One step in the migration from SOX to a broader legal domain has already been taken. In August 2003 the ABA approved amendments in Rule 1.13 to give greater emphasis to the lawyer’s duty to take action, including going “up the ladder,” upon discovery of serious illegal activity inside a corporate client.2 A lawyer’s legal duty to take protective action, including referral to higher corporate authority, is already established law. See FDIC v. Clark, 978 F.2d 1541 (10th Cir. 1992); In re American Continental Corp., 794 F.Supp. 1424 (D. Ariz. 1992). The ethical precept in Rule 1.13 has been accepted in all U.S. jurisdictions for about twenty years.
However, the ABA Task Force responding to Sarbanes Oxley, the so-called Cheek committee, recognized that the original Comments to Rule 1.13 stressed caution against inappropriate response on the lawyer’s part rather than attention and action. The revised comments change the emphasis.
In this connection, I admonish all partner level lawyers in corporate practice to make sure channels are open for younger lawyers to bring up SOX-responsive concerns. Much of the bar’s anxiety about “reporting up” and “reporting out” reflects concern that young lawyers will think they have a personal responsibility to take action directly to the client. In my opinion, if a law department or law firm has functioning internal channels for transmission of SOX concerns, resort to those channels fulfills a junior’s responsibilities. The transmission puts the problem in proper hands, those of the senior level partner. See Rule 5.2
Conclusion
The new emphasis on “reporting up” is probably the most significant effect of the Sarbanes Oxley legislation. “Reporting up” within a company does not breach the lawyer’s duty of confidentiality to the company, because it keeps the information within the company. It does not require a lawyer to “squeal” on a client, because the client is not corporate officialdom but rather the corporation as an entity. It does not make the lawyer into a policeman, except perhaps as a protector of the client’s well-being.

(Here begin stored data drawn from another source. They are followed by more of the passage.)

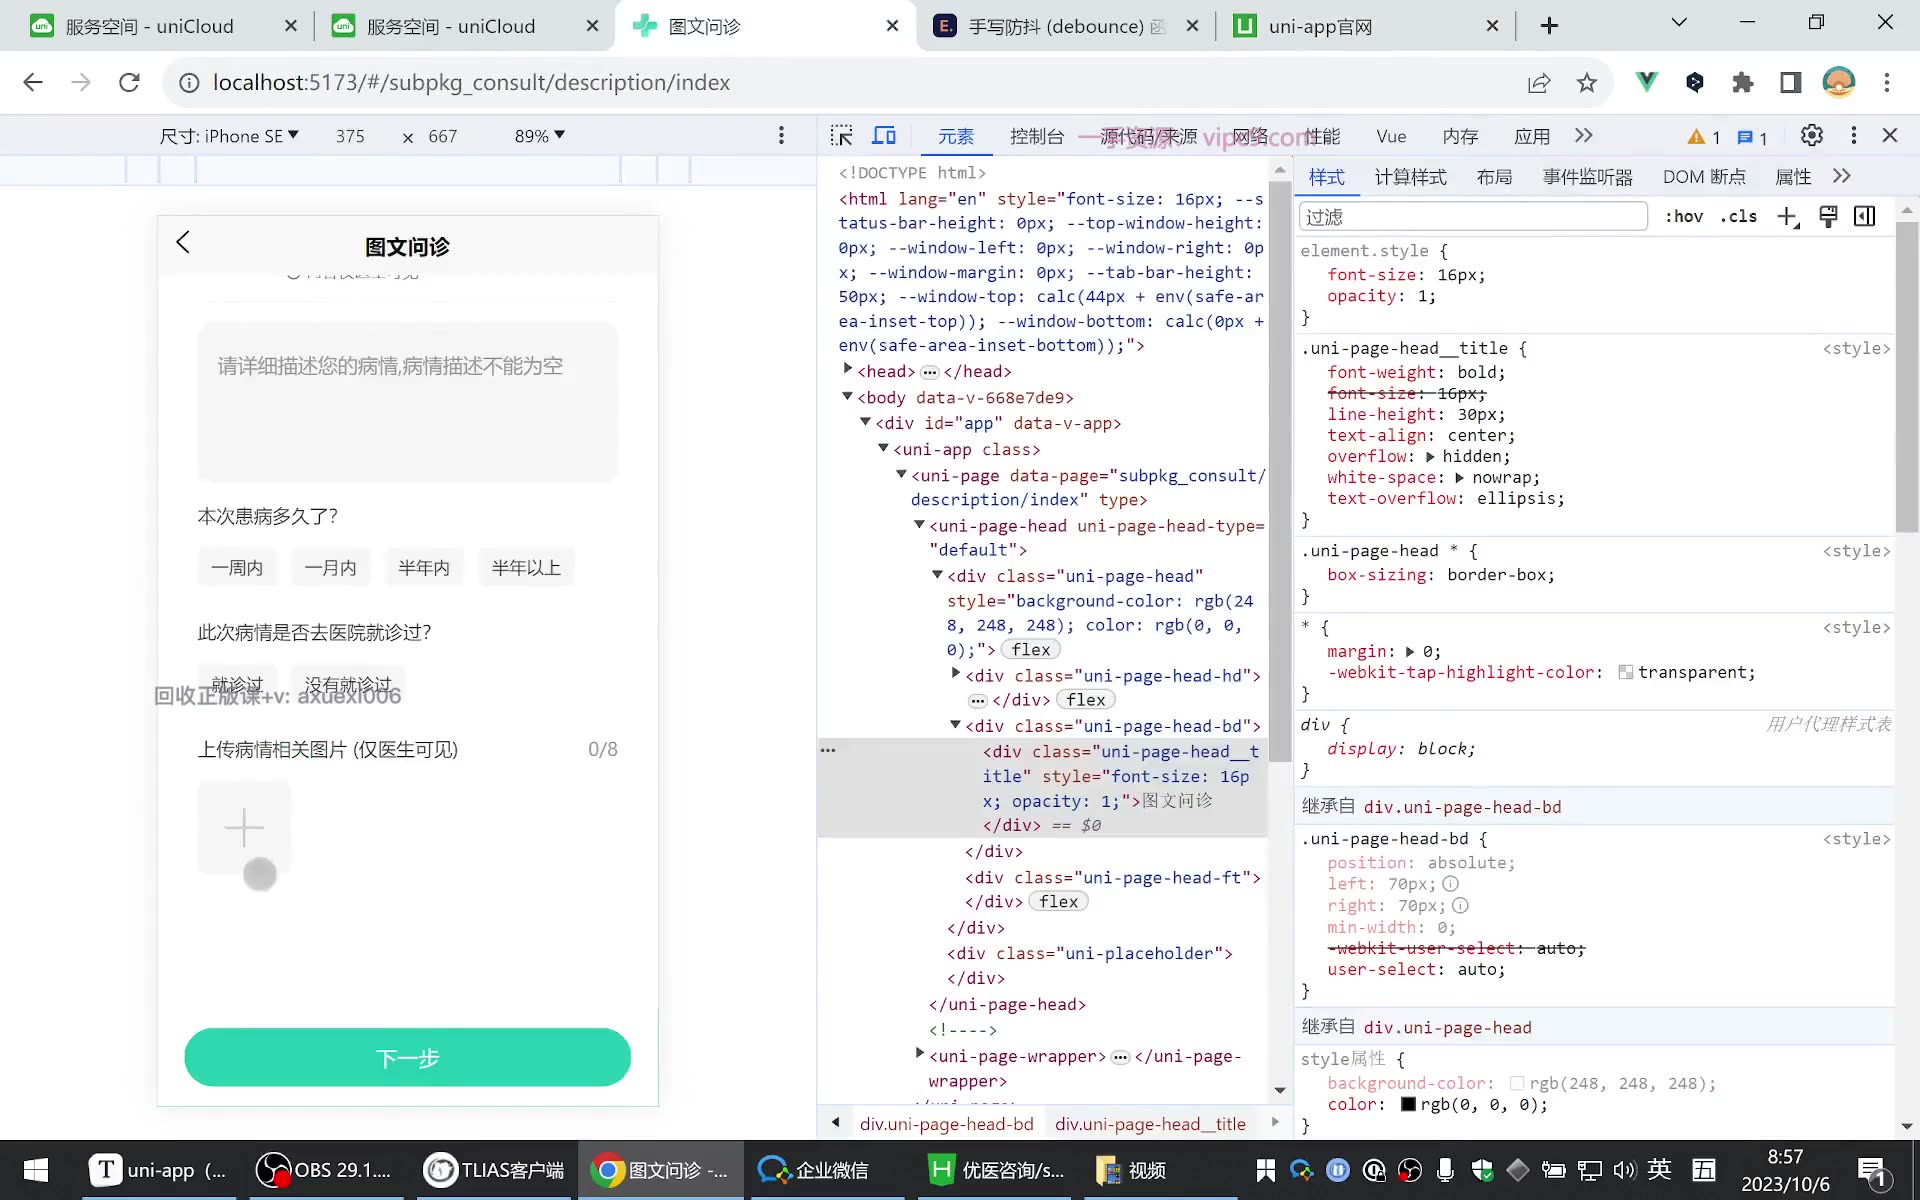Toggle the .cls class editor
This screenshot has width=1920, height=1200.
click(x=1738, y=217)
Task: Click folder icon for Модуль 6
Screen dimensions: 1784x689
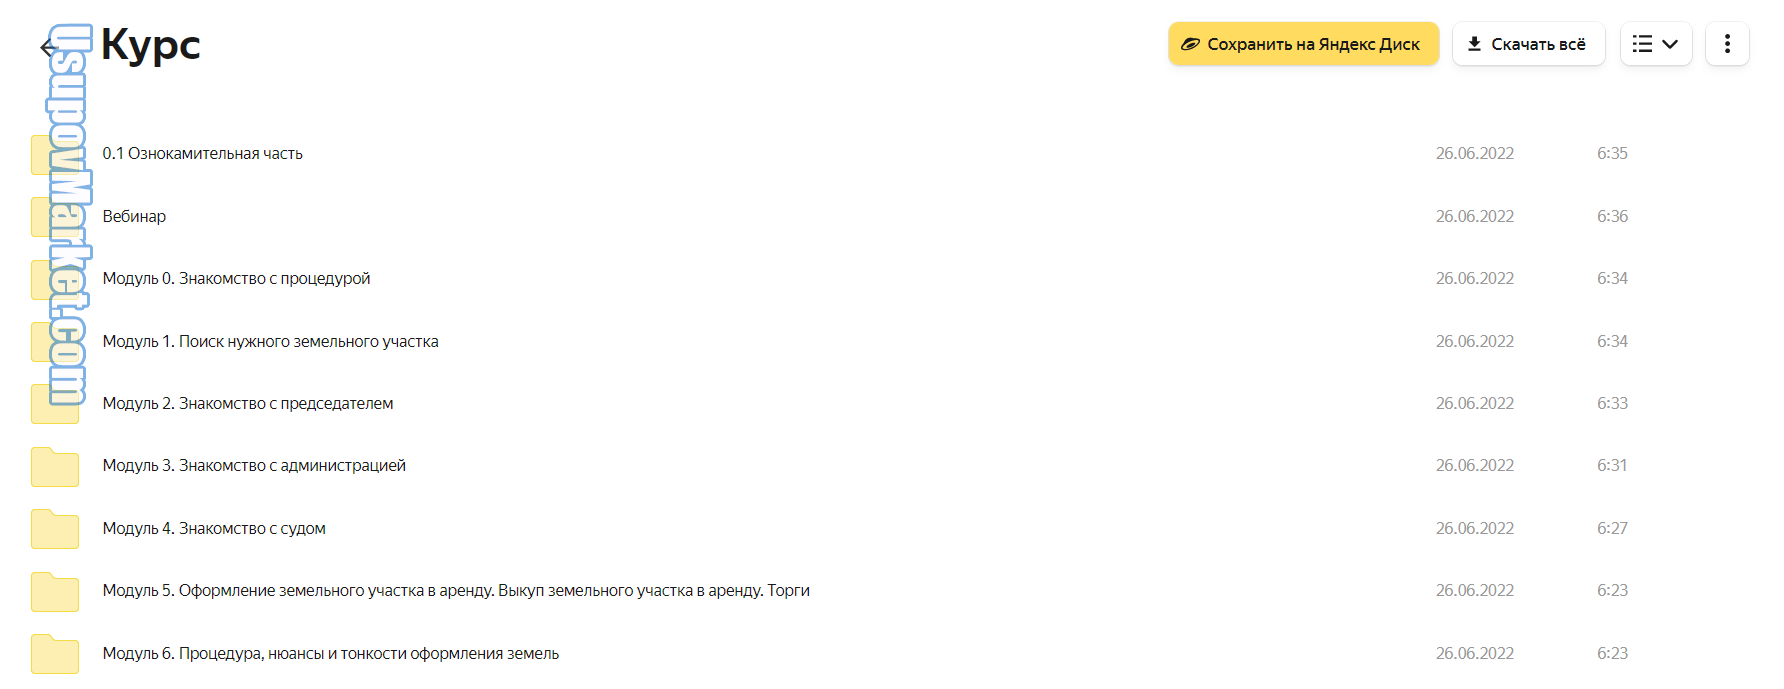Action: click(55, 654)
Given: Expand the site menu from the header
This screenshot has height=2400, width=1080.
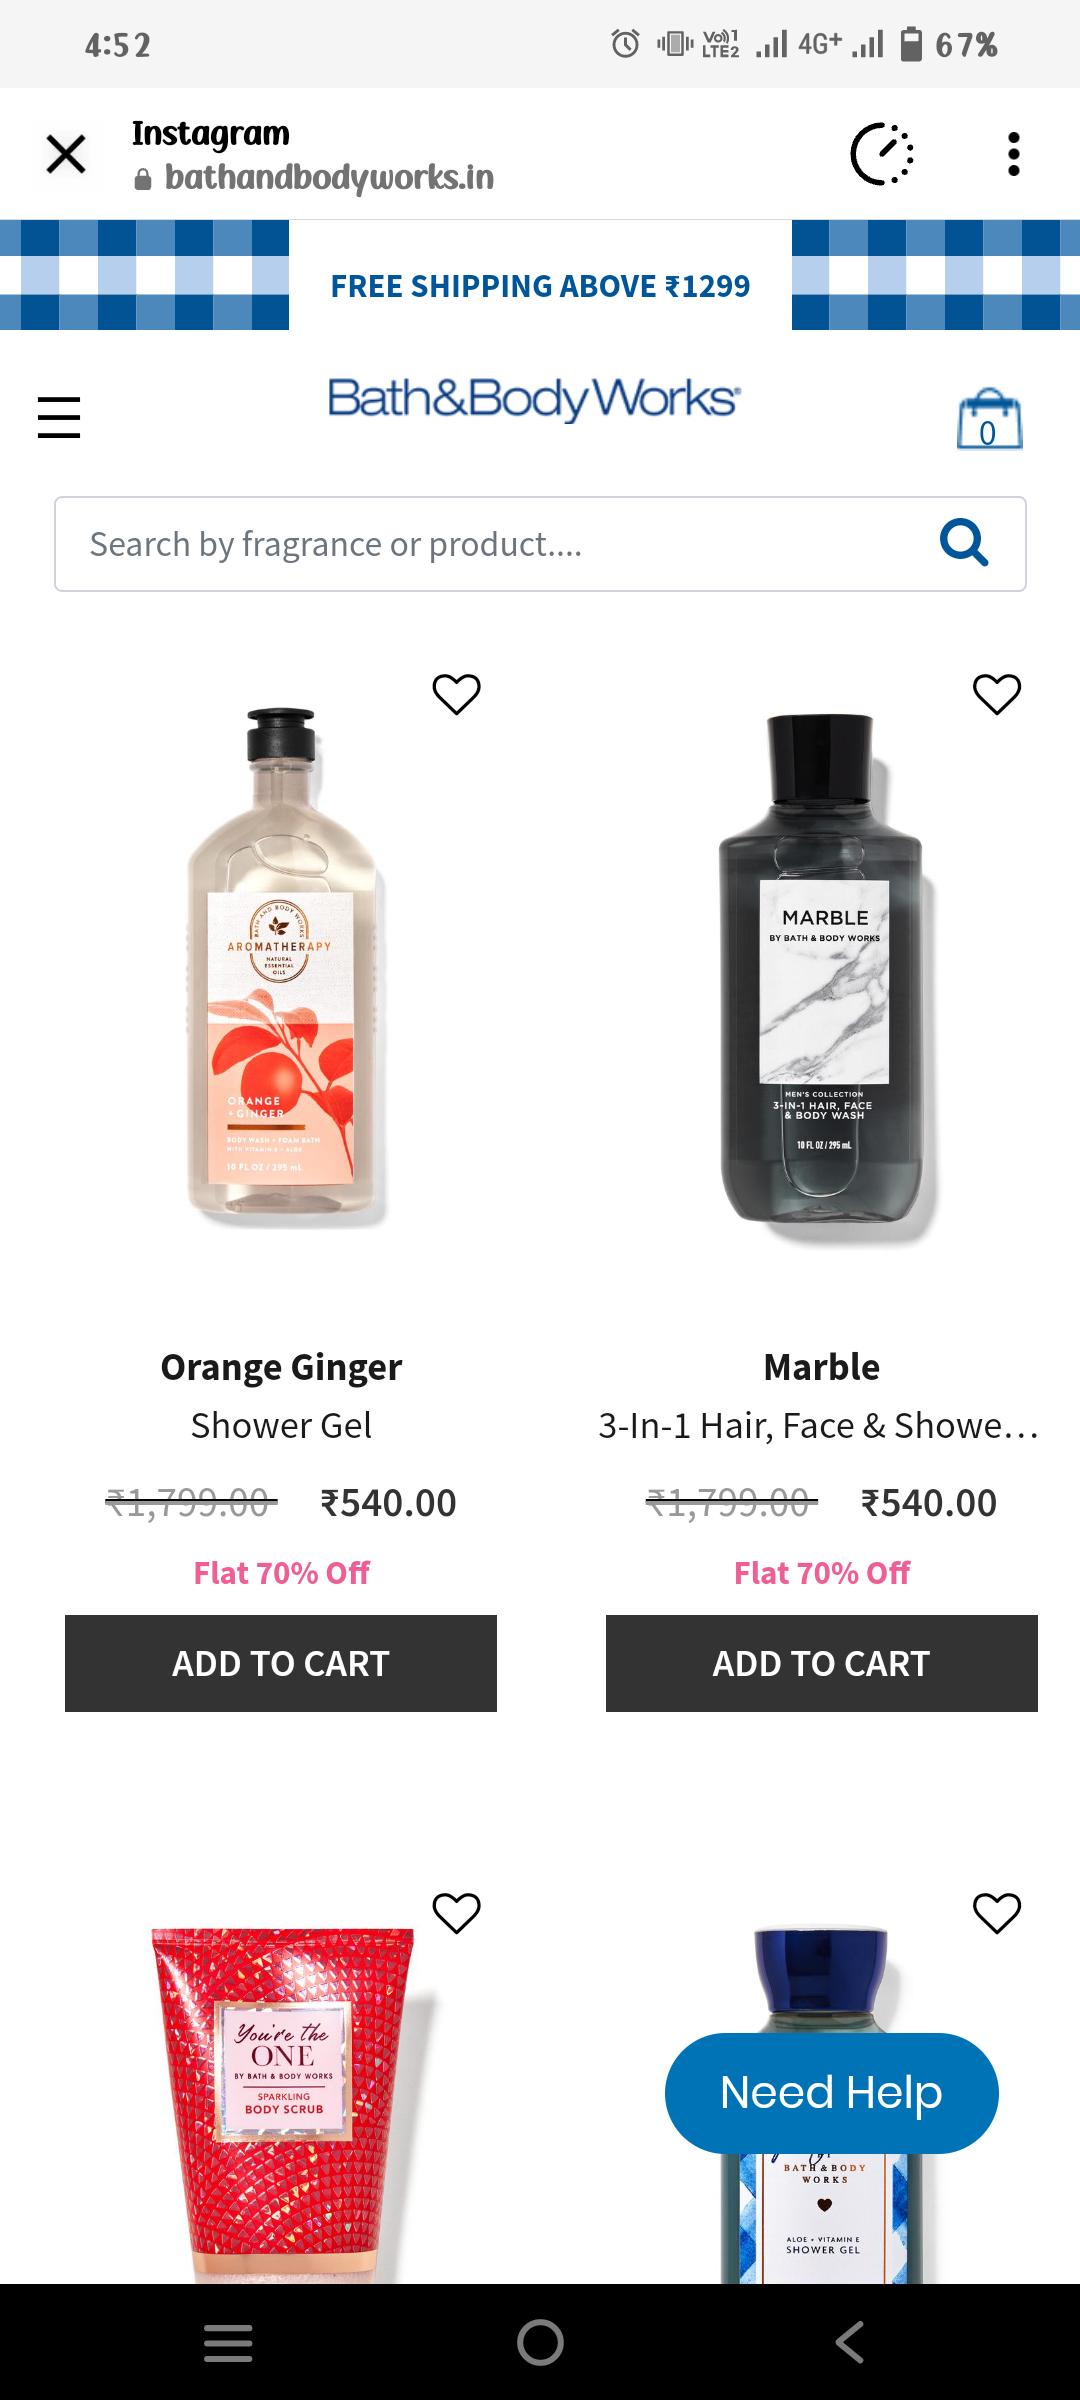Looking at the screenshot, I should pos(57,417).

In my observation, “reporting up” rather than “reporting out” does the necessary work. No corporate executive wants to have an argument with a corporate lawyer in front of independent directors on a question of corporate legality.
However, the new emphasis on “reporting up” does require the lawyer to be mindful that corporate operatives can be more interested in their own well-being than that of the company. It may require a lawyer to exercise not only professional judgment but professional courage. At the same time, it emphasizes the responsibility of higher corporate management and the board of directors to be attentive and responsive to advice from company lawyers.
That is the way it should be.
Professor Geoffrey C. Hazard, Jr. taught at Boalt Hall Law School from 1958 to 1964, at the University of Chicago Law School from 1964 to 1971, then at Yale Law School from 1971 to 1994. He has also been a visiting professor at Michigan and Harvard law schools. And, since 1994, he has been the Trustee Professor of Law at the University of Pennsylvania Law School. He has also been a practicing lawyer throughout his career.
1 See Steven Hazen and Nancy Wojtas, “Confidentiality of Attorney-Client Relationship-SEC Rule 205 and State Bar Issues: A Summary Report,” 15 Professional Lawyer No. 1, ABA Center for Professional Responsibility, Spring 2004.
2 For a concise explanation, see Lawrence Hamermesh, “The ABA Task Force on Corporate Responsibility and the 2003 Changes to the Model Rules of Professional Conduct,” 27 Georgetown J. Legal Ethics 35 (2003).